Efficient faithfully-rounded implementation of error function erff()

Question

The error function is closely related to the standard normal distribution and occurs frequently in the natural sciences as well as other fields. It is used in finance when pricing options, for example. While support for it was added first to ISO C99 and subsequently to C++ in the form of the functions erf(), erff(), it was until recently absent from at least one popular C/C+ toolchain. Many projects still use their own implementations of the error function, often based on approximations from older literature, such as Abramowitz and Stegun, which in turn go back to

Cecil Hastings Jr, "Approximations for Digital Computers". Princeton University Press, 1955

In modern computing, faithfully-rounded implementations of transcendental functions are often seen as a minimal standard of accuracy for math libraries; such a standard still allows for high-performance implementations.

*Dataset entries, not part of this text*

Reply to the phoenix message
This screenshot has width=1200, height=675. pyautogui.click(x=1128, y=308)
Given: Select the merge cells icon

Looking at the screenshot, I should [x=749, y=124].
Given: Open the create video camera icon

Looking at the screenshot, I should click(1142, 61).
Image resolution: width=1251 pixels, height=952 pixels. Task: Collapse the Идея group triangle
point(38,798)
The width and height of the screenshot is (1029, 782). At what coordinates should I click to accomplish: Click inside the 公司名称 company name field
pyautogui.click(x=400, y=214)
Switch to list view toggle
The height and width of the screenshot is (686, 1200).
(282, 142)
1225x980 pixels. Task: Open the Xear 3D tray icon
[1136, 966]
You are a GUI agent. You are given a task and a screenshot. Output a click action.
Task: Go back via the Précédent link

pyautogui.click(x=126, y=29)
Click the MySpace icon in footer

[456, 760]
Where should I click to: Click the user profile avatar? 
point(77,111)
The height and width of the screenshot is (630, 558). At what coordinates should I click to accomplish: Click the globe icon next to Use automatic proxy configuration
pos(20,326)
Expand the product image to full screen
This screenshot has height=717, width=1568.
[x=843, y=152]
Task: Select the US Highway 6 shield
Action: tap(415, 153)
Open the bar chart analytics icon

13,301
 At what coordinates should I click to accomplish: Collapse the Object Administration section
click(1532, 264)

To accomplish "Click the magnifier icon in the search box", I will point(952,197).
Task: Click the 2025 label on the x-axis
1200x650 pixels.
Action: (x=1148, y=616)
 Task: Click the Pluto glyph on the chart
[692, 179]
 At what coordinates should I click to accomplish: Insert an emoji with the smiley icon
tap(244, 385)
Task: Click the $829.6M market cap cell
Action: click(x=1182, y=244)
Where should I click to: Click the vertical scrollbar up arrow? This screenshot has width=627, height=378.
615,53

A function is called faithfully rounded when it returns results with a maximum error of less than 1 ulp compared with the mathematical value across the entire input domain. Older published algorithms do not provide faithfully-rounded results when implemented with exclusive use of IEEE-754 single precision operations.

Modern computer hardware provides an floating-point operation called fused multiply-add (or FMA for short) that computes a floating-point multiplication followed by a dependent floating-point addition such that the full unrounded product is used in the addition, and only a single rounding occurs at the end of the operation. This fused operation, introduced by IBM in 1990, provides higher accuracy and higher performance in many computations. It is available on the two most prevalent CPU architectures today (ARM and x86) as well as on GPUs. It has been exposed in C and C++ via the fmaf() and fmaf() functions.

Assuming that FMA is natively supported by hardware, how would one construct a single-precision error function erff() which is both faithfully rounded and efficient? Preferrably, the code should be vectorizable, possibly after minor code modification.

njuffa · Accepted Answer

Looking at the graph of the error function, one observes that the function is symmetric about the origin; approximations can therefore trivially be restricted to the positive half-plane. Furthermore, the graph could be split into two segments, with the boundary between these somewhere near x = 1. In the segment closer to the origin, the error function is fairly linear and vertically dominated, while in the segment further away from the origin it is horizontally dominated and asymptotically approaches unity in exponentially decaying fashion.

A reasonable conclusion is that a simple polynomial approximation x * p (x) is suitable for the segment close to zero, while the other segment would be well approximated by 1 - exp (x * q (x)), where q (x) is a second polynomial approximation. Based on the Taylor series expansion of the error function, the approximation for the segment near the origin should actually be of the form x * p (x²).

The first task then is to find the switch-over point between the two segments. I used an experimental approach for this, starting with the switch-over point at 0.875 and incrementally marching it towards 1.0. For each value of the switch-over point, I generated an initial minimax approximation to the error function between zero and the switch-over point with the Remez algorithm. These were then further improved, in terms of accuracy, using search heuristics for the coefficient values based on evaluation of the polynomial via Horner scheme with use of FMA operations. Incrementing the switch-over point was repeated until the maximum error of the resulting approximation exceeded 1 ulp. By this process I determined the optimal boundary between the two approximation segments as 0.921875. This results in an approximation x * p (x²) that achieves a maximum error of barely less than 1 ulp.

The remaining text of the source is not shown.